Brevard County commissioners reaffirmed their tough stance toward registered sex offenders by making only making minor changes to a regulation limiting where they can go — even as the measure is being challenged in court.

The commission updated section 74 of the county code on Tuesday to allow businesses to register as a park so long as the business is used for recreation and is a place that children regularly visit. That will enable the owner to create a 1,000-foot buffer zone prohibiting any individual on the sex offender registry from visiting the site or transacting business.

The ordinance that was codified back in 2020 extended the restrictions on registered sex offenders from an ordinance passed back in 2006, barring people on the registry from entering within 1,000 feet of a school or recreation area, such as a park or gymnasium where children may be present.

That 2020 update extended the prohibition to businesses, applying the rule to businesses that register with the county to be included in the definition of a park.
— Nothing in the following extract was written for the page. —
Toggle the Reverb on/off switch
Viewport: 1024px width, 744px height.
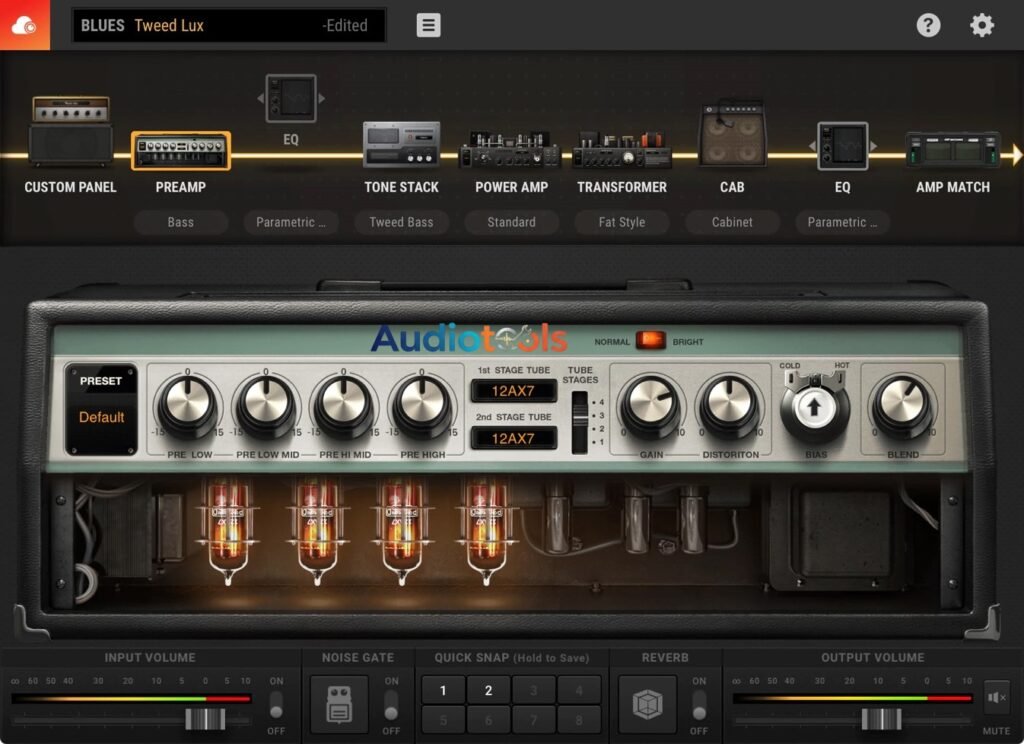(x=699, y=705)
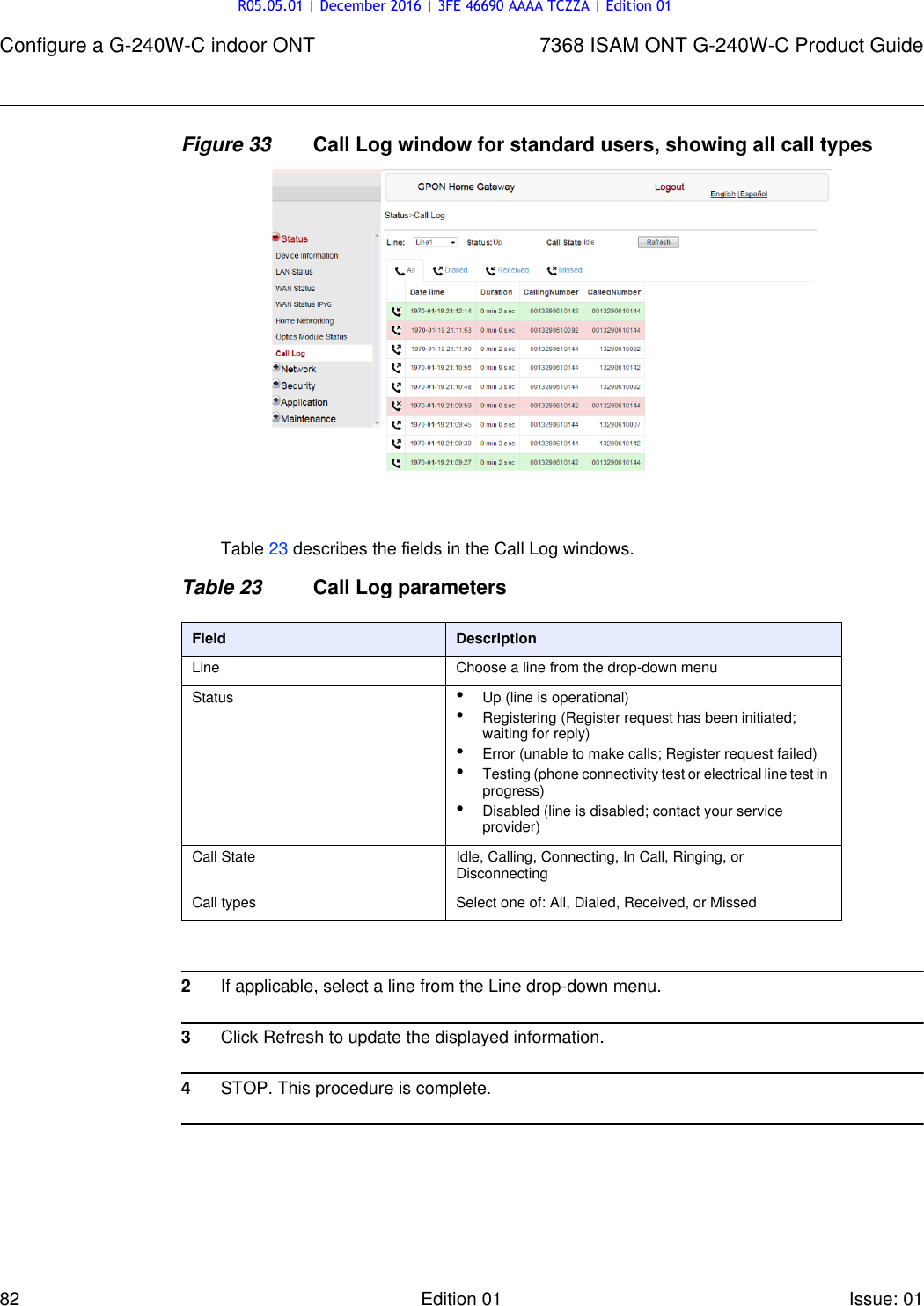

The measure was marred by controversy even then, with advocates, along with friends and family of registered sex offenders, attending the meetings and urging commissioners to reconsider.

“It’s disappointing that it took a lawsuit before the Brevard County Commissioners would honor our clients’ right to free speech and to address their elected representatives,” said Jessica Travis, a local attorney helping registered offenders with their case. “You don’t have to like our clients’ history to appreciate that all United States citizens have constitutional rights.”